69Au-delà du capital symbolique accumulé par le directeur d’expertise, c’est aussi le capital symbolique détenu par le groupe Valimmo qui confère à la valeur une légitimité, à l’instar des Big four de l’audit [Stenger, 2017]. Lors d’entretiens avec des clients-investisseurs, ceux-ci m’expliquaient que les rapports issus de ces grands cabinets constituaient une véritable « estampille », « signature internationale » ou encore étaient le « must-have », vis-à-vis des tiers extérieurs. En ce sens, la signature du rapport constitue une forme de « rite d’institution » en tant qu’elle « consacre ou légitime, c’est-à-dire tend à faire méconnaître en tant qu’arbitraire et reconnaître en tant que légitime, naturelle, une limite arbitraire » [Bourdieu, 1982, p. 58].

5 – Conclusion

70Ainsi, loin de l’approche substantialiste de la valeur telle que développée par l’économie néoclassique, nous montrons que la fixation de la valeur économique dans le secteur de l’immobilier financiarisé repose sur une architecture institutionnelle spécifique – un ensemble de règles, pratiques et croyances stabilisées en constante renégociation et réactualisation, menée par une communauté restreinte de professionnels – qui participe à la consolidation de l’activité d’accumulation des sociétés de gestion d’actifs. Que ce soient la relation de clientèle, la mise en place de stratégies de coopération entre experts des grands cabinets, les amitiés professionnelles, ou encore le travail de légitimation de l’arbitraire de la valeur par des rituels codifiés (usage des méthodes de calcul financières, visite du bien, rapport, pouvoir de signature lié à la hiérarchie d’entreprise, etc.), toutes ces pratiques permettent aux experts de définir une valeur vraisemblable, qui entre en accord avec les intérêts du client et participe à la formation de bulles d’actifs immobiliers. Le contrôle par les autorités régulatrices de ces expertises vient encore davantage renforcer cet édifice construit autour de la valeur.
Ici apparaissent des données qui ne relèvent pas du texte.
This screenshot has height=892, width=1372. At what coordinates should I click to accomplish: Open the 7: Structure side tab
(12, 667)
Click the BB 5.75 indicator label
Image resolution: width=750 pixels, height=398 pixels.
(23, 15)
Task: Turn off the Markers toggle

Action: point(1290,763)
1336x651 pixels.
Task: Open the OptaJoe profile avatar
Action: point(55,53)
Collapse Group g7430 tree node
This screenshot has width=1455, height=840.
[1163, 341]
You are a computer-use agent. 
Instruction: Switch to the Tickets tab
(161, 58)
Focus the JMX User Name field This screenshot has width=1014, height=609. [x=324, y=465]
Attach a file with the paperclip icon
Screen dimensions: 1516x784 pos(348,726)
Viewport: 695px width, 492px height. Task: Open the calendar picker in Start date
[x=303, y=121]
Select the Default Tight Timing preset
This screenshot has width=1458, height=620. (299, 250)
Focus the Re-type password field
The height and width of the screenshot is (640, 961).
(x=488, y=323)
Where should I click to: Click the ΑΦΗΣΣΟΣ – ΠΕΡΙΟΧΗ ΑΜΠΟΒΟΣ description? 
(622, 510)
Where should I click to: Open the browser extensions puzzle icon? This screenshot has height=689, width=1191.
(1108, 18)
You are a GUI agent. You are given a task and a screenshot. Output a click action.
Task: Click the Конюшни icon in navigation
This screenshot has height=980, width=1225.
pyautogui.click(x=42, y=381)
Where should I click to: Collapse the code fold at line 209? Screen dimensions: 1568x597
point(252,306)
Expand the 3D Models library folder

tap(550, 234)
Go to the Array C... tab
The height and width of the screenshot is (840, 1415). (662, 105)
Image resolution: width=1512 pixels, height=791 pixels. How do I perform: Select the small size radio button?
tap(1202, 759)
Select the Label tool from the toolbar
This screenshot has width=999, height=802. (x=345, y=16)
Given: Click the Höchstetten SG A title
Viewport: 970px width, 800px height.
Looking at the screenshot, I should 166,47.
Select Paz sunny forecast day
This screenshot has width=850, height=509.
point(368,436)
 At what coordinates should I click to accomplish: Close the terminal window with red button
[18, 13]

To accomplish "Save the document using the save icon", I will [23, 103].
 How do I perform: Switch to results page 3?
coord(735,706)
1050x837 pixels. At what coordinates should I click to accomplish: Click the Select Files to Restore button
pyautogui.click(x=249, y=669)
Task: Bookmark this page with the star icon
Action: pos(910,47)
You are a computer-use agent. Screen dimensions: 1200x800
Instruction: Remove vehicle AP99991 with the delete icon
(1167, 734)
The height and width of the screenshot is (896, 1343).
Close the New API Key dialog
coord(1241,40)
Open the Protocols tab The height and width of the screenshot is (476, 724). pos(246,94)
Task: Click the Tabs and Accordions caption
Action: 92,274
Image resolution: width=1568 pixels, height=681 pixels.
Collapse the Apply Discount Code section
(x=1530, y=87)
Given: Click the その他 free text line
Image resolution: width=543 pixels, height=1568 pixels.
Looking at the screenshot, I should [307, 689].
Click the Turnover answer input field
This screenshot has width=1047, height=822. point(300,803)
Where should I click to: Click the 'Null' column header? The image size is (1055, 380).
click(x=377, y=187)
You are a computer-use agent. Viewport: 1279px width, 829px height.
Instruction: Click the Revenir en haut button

71La remise en cause de cette architecture institutionnelle viendrait déstabiliser le fonctionnement de cette industrie. Ainsi, entrer dans cette communauté des professionnels de l’immobilier implique de se conformer à ses conventions implicites d’évaluation, au risque d’un rappel à l’ordre. C’est ainsi qu’après plusieurs mois de discussions tendues et de mobilisations [47] liées à la publication du rapport de l’HCSF de 2016 sur la potentielle survalorisation de certains biens dans le centre de Paris, les professionnels de l’immobilier avaient réussi à atténuer l’alarmisme de l’HCSF, en arguant une mauvaise appréhension de la spécificité du marché de l’immobilier d’entreprise par le régulateur [48]. Cela montre les enjeux de luttes autour de la définition de la « juste valeur » dans un espace social structuré par des rapports de pouvoirs, rappelant le caractère intrinsèquement social des faits économiques.

Notes

  • [1]
    Cet article est une version remaniée et enrichie des discussions qui ont suivi la journée d’étude « Sociologie économique de l’urbain » organisée à Sciences Po par Alexandre Coulondre et Marie Piganiol le 4 octobre 2018 et des Doctoriales « Économie & Sociologie » organisées à Grenoble le 16 octobre 2018. J’en remercie vivement les participant·e·s en particulier Anne Jourdain et Marie Piganiol. Je remercie par ailleurs Quentin Belot, Antoine Guironnet, Sabine Montagne, Nicolas Pinsard, François Schoenberger, Florence Weber et les relecteurs et relectrices anonymes de la Revue française de socio-économie pour leurs relectures critiques et leurs commentaires pertinents. Je garde l’entière responsabilité des propos tenus ici.
  • [2]
    Banque centrale européenne.
  • [3]
    Le patrimoine immobilier détenu par ces différents véhicules d’investissement en France est évalué à 350 milliards d’euros en 2017, soit une augmentation de 65 % en 10 ans [Burckel, 2018]. Ces investissements se concentrent principalement sur l’immobilier non résidentiel (bureaux, centres commerciaux, logistique) et les résidences de service (hôtels, résidences étudiantes, Ehpad, etc.) [Nappi-Choulet, 2013 ; Raimbault, 2016], considérés comme plus attractifs en termes de rendement que le logement, et bénéficiant de réglementations plus souples. Toutefois, le secteur résidentiel est également en partie concerné, en particulier le secteur du logement dit intermédiaire qui attire de plus en plus de gestionnaires d’actifs [Guironnet et Halbert, 2018]. L’HCSF qualifie ce secteur en expansion de marché de l’immobilier commercial (commercial real estate market).
  • [4]
    Selon la charte de l’expertise immobilière qui définit les principes méthodologiques et déontologiques de la profession, la valeur vénale « est la somme d’argent estimée contre laquelle des biens et droits immobiliers seraient échangés à la date de l’évaluation entre un acquéreur consentant et un vendeur consentant, dans une transaction équilibrée, après une commercialisation adéquate, et où les parties ont l’une et l’autre agi en toute connaissance, prudemment et sans pression » [5e éd., mars 2017]. Elle renvoie à ce qu’on appelle plus communément « la valeur de marché ».
  • [5]
    La communauté des professionnels de la filière de l’immobilier financiarisé regroupe différents intermédiaires de marché : asset managers, experts, brokers, promoteurs, etc. (pour une présentation des différents acteurs de cette filière, voir la thèse d’Antoine Guironnet [2017]). Cette communauté, principalement concentrée à Paris – dans les quartiers de l’ouest parisien – constitue un « petit monde », comme me le répètent souvent mes enquêtés, qui se retrouve fréquemment dans de nombreux événements professionnels fermés, associations et clubs informels. Beaucoup d’entre eux partagent également des liens forts d’amitié.
  • [6]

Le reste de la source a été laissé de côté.